GuidesHow To Avoid ABSD For Singapore Properties (Legally)
- by Ryan J Ong
- August 3, 2020
- 6 min read
Remember back in the 1990’s? Those were the days when Singapore property investors strutted around, explaining how every home they bought made the next home purchase even easier.
The rent from one property paid for the next property, the rent from that property paid for a third, etc. You could say those were the glory days for a property investor in Singapore.

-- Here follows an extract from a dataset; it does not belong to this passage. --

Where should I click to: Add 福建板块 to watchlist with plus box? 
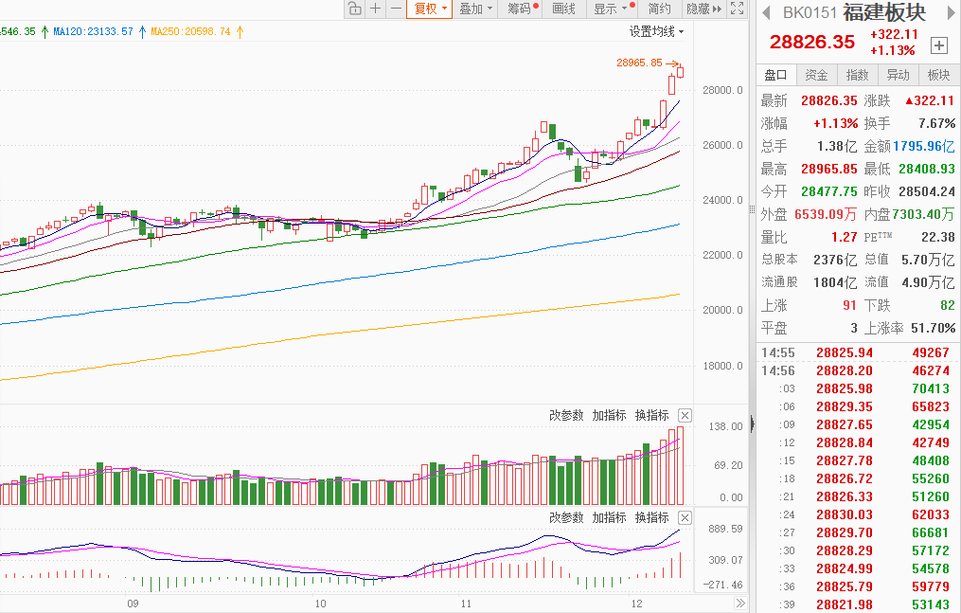(x=938, y=45)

Well those days are long over. Today, the massive tax on second or subsequent housing – called the Additional Buyers Stamp Duty (ABSD) – has put a damper on it. The good news is, it indirectly makes your first home more affordable. The bad news is, it can cost you a pretty penny when you’re ready to expand your property portfolio.
Here are the fair, legal ways you can be excused from paying the ABSD:
- Buy an Executive Condominium (for upgraders)

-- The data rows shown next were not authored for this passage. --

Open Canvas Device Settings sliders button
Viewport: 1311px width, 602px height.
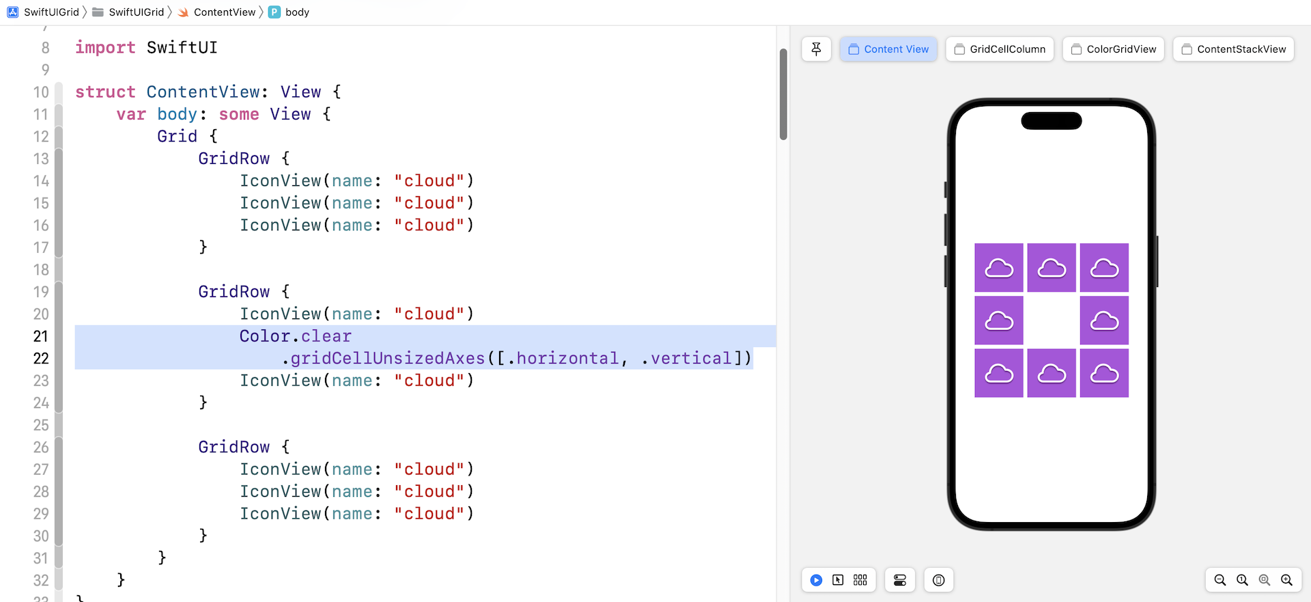[900, 580]
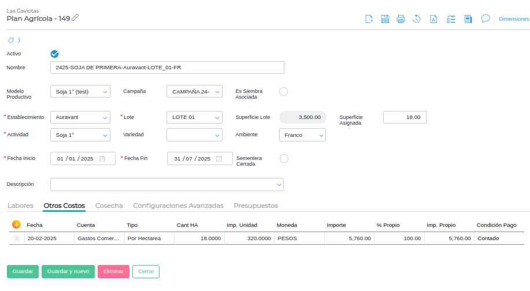530x291 pixels.
Task: Click the checklist icon in toolbar
Action: coord(451,19)
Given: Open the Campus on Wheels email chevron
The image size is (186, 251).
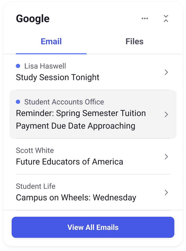Looking at the screenshot, I should tap(166, 192).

- Decouple (if the cost doesn’t exceed the ABSD)
- Purchase under trust (if you have a lot of cash in hand)
- Sell one, buy two
- Get a dual-key unit
- Buy a commercial property
1. Buy an Executive Condominium (for upgraders)
One annoying thing about ABSD is that, even if you’re just upgrading and have no intention to own two properties, you still need to pay the ABSD first (you can apply for remission if you sell your previous home within six months of getting the new one).
This means you still need to have the hefty 12 per cent tax (or 15 per cent for Permanent Residents) in cash or your CPF*.
But here’s the good news: that only applies to private condos. If you purchase an Executive Condominium (EC), you don’t need to pay the ABSD first. You do still need to dispose of your flat within six months of course; but at least you won’t be faced with needing more cash or CPF savings upfront.
*You can pay stamp duties like the ABSD with your CPF.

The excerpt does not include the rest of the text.